何が起きたのかさっぱり分からない。俺は立ち上がり親父達の方を、向いた。そこには膝を突いた親父しか居なかった。辺りが血の海になっている。魔物も他の警備隊も見えない。だが周りが血の海になってることよりも辛い事実が俺を襲った。


「お、おい・・・嘘だろ?なぁ嘘だと言えよ!おい!」


サルボとロンが隣でぐしゃぐしゃに潰れていた。臓物が、破裂して激臭が辺りに広がっている。俺の喉の奥から友を失った悲しみと死臭のせいで吐き気が込み上げてくる。


「う、うげぇぇぇ」


吐いてしまった。吐いて分かった。何度も嗅いだ死臭のせいではない。友を失った悲しみのせいで吐いてしまった。無力に生き残った自分への怒りだけが俺の中に残った。
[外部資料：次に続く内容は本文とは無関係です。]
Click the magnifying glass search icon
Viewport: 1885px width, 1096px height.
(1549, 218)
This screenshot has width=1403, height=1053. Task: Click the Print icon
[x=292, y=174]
「深淵魔法、深淵王の瞳ですよ。まさかここまでの威力とは・・・おっと危ない」


槍が音を置き去りにする程の速さで振るわれる。


「貴様如きに我が息子はやらん!この腐れ外道がぁぁ!」


「死に損ないが!潰してあげますよぉ!」


悪魔と親父が打ち合う。ボロボロな筈なのに衰えることなく斬りあっている。


「ギューリー!逃げろ!逃げてくれ!」


「嫌だ!俺は戦う!逃げるくらいならここで死んだ方がマシだ!」


「どうしても逃げぬのかぁ!チッ!」


「余所見はダメですよぉぉ!」


悪魔の短剣が親父の頬を掠る。


「うらぁぁ!」


「アハハ!」


「うぉぉぉ!」


俺は悪魔の横腹に剣を突き刺そうとした。


「小賢しい!」


「うがぁ!」


悪魔は虫を払うように腕を振るった。


俺は一瞬で数メートル吹き飛ばされた。軽く小突かれただけだ。それなのに数メートルも吹き飛ばされてしまったのだ。


「転移魔法!ヘルゲルグ!」


「まさか!貴様ァァァ!」


悪魔の怒号が耳を劈く。俺の足元に魔法陣が浮かぶ。そして転移魔法と言う言葉。嫌な予感がする。止めてくれ。俺はまだ戦える。


「おい!親父!止めてくれ!頼む!おい!」


「ギューリー!達者でな!」


「嫌だよ!親父!こんな・・・こんな別れなんか!」



「じゃあなギューリー元気でな。今まで済まなかったな最後くらい父親らしくさせてくれ」


「親父!止めてくれ!親父ぃぃぃ!」


「殺してやるぅぅ!貴様ァァァ!」


激昂した悪魔が親父の首に短剣を突き刺した瞬間、視界が真っ白になり意識を失ってしまった。